15 Aralık 2022’de yayımlanan makaleden bir kısım dostlarımın ikazı üzerine haberdar oldum. Ramazan-ı şerif ayına girerken o makale üzerinden bir kez daha meseleyi izah etmek istiyorum.
Öncelikle şunu ifade etmeliyim ki bu araştırmacılar sadece bana cevap vermek için çalışmaya koyulmuşlar. Bunu da her ne hikmetse makalenin tam dört yerinde ifade etmişler. Bunlar neden ve kimden çekiniyorlar anlamadım. Bir yerleri mi küstürmek istemiyorlar çözemedim. Bakın daha girişte şöyle demektedirler:
“Bu makale orucun başlangıç vaktinde yapılan değişikliğe Prof. Dr. Ahmet Şimşirgil tarafından yöneltilen ve bazı takvim hazırlayıcıları tarafından da dile getirilen eleştirilerin tetkik, tahlil ve tenkidini konu edinmektedir” (sh. 477). Her ne hikmetse yazıda da farklı ifadelerle bunu üç defa daha yazmaya ihtiyaç duymuşlardır. (sh. 477, 482, 494)

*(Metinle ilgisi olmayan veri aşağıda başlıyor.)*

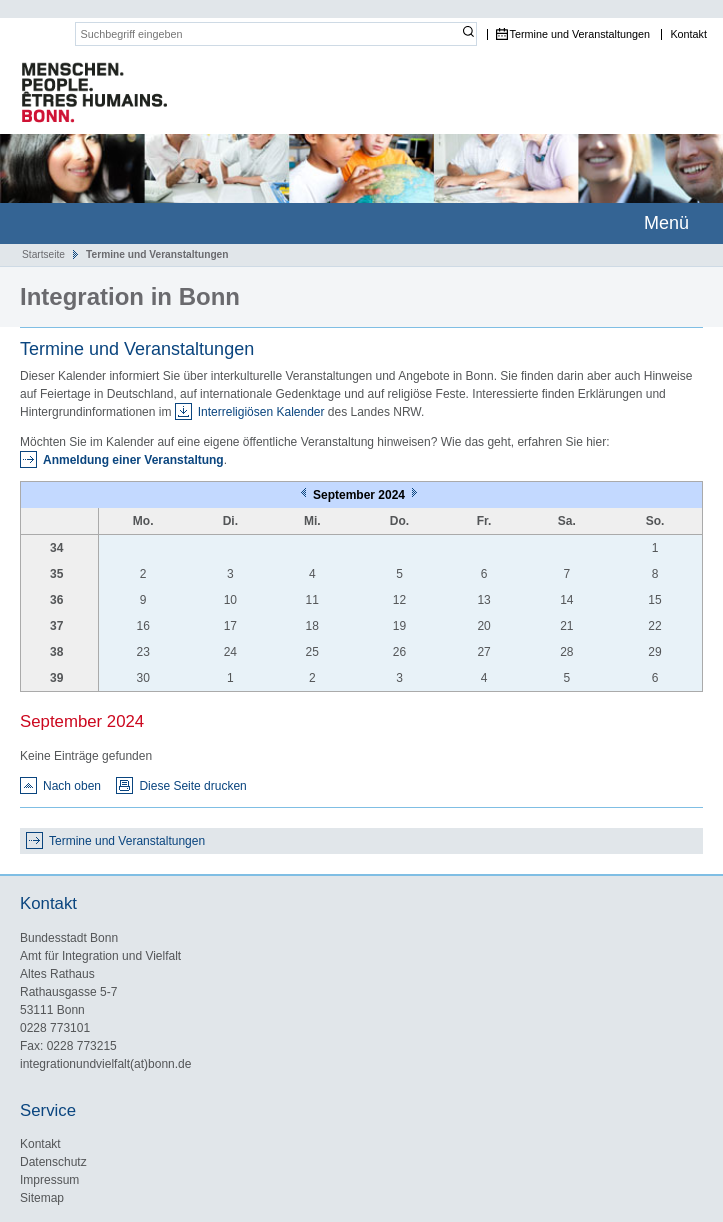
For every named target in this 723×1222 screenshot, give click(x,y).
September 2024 (360, 495)
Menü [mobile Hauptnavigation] (666, 223)
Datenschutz (53, 1162)
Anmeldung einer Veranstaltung (133, 460)
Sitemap (42, 1198)
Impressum (49, 1180)
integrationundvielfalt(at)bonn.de (105, 1064)
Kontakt (688, 34)
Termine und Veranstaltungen (580, 34)
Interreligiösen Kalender (261, 412)
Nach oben (72, 786)
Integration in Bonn (130, 296)
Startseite (43, 254)
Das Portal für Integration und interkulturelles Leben (85, 94)
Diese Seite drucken (192, 786)
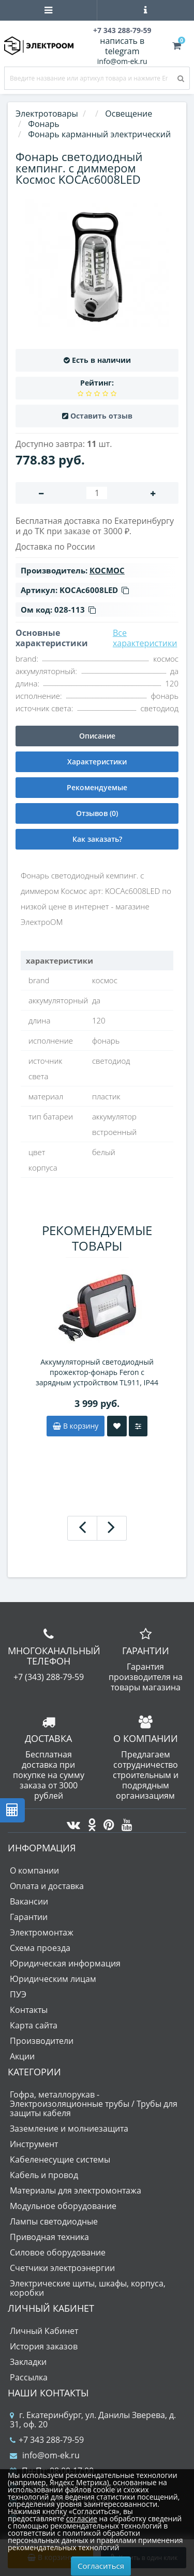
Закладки (28, 2361)
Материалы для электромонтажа (75, 2190)
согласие (81, 2518)
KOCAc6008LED (94, 590)
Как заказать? (97, 839)
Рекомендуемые (97, 787)
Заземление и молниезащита (69, 2128)
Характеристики (97, 761)
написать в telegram (122, 46)
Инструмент (34, 2144)
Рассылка (29, 2377)
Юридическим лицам (53, 1979)
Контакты (29, 2009)
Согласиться (101, 2566)
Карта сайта (33, 2025)
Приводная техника (49, 2237)
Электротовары (47, 113)
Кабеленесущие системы (60, 2159)
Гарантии (29, 1917)
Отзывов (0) (97, 813)
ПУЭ (18, 1994)
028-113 (75, 609)
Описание (97, 736)
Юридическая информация (65, 1963)
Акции (22, 2056)
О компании (34, 1870)
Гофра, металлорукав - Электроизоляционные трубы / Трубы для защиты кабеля (93, 2104)
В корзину (75, 1426)
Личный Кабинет (44, 2331)
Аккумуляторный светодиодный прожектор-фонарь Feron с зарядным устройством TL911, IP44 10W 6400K (97, 1372)
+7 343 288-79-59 (47, 2439)
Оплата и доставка (47, 1886)
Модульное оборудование (63, 2206)
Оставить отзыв (101, 416)
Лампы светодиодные (54, 2221)
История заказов (44, 2346)
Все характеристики (145, 638)
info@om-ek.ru (122, 61)
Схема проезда (40, 1948)
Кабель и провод (44, 2175)
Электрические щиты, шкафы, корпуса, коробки (88, 2288)
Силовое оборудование (58, 2252)
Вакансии (29, 1901)
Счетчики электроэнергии (62, 2268)
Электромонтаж (41, 1932)
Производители (41, 2040)
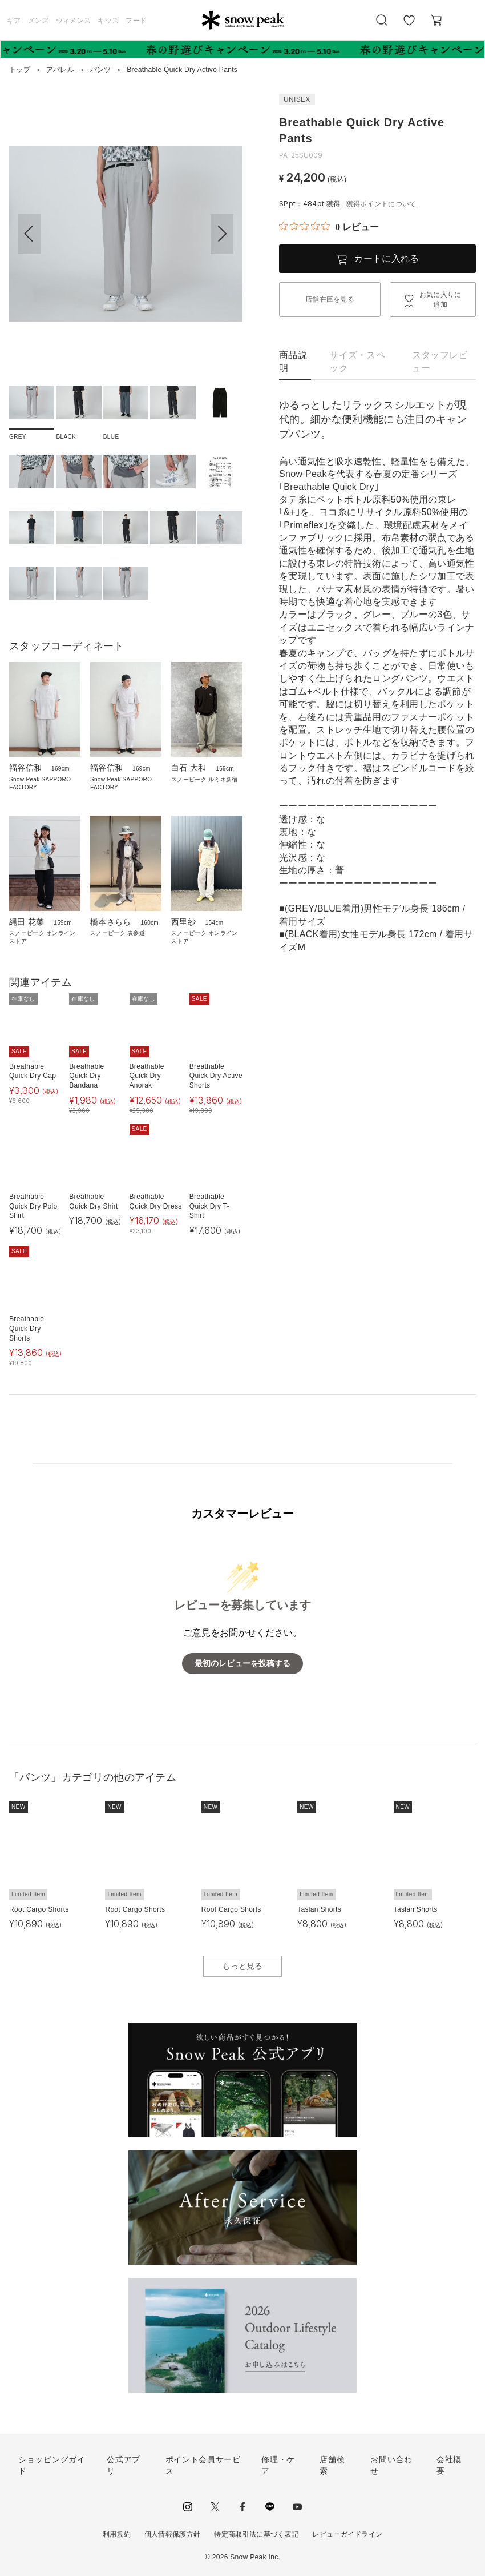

Hâlbuki böylesine önemli ve bütün Müslümanları ilgilendiren bir mevzuda hakkın ortaya çıkması için araştırma yapılır. Bir üniversitede görevli iki akademisyenin bunu yapacak yerde, bir gazete makalesine tabiri caizse kollarını paçalarını sıvayıp çürütme girişimlerini manidar buldum.
Evet muhatabım olan Diyanet'ten birileri ve bilhassa tenkitte bulunduğum eski başkanlardan Prof. Dr. Mehmet Görmez benim yazıma varsa cevaplarını verebilirlerdi. Fakat onlar susarken bunlar avukat olarak mı tutuldular, anlamadım. Dolayısıyla bu araştırmacılar akademik anlayışlarını gözden geçirseler iyi olacak. Zira daha akademia usul ve metodundan habersizler...
Nitekim bu şekilde usulsüz bir tarzda araştırmaya başlarsanız pek çok çelişkiye düşecek farkına dahi varmayacaksınız. Bize saldırmak için çırpınırken vakitler konusunda yapılan hataları göremeyeceksiniz.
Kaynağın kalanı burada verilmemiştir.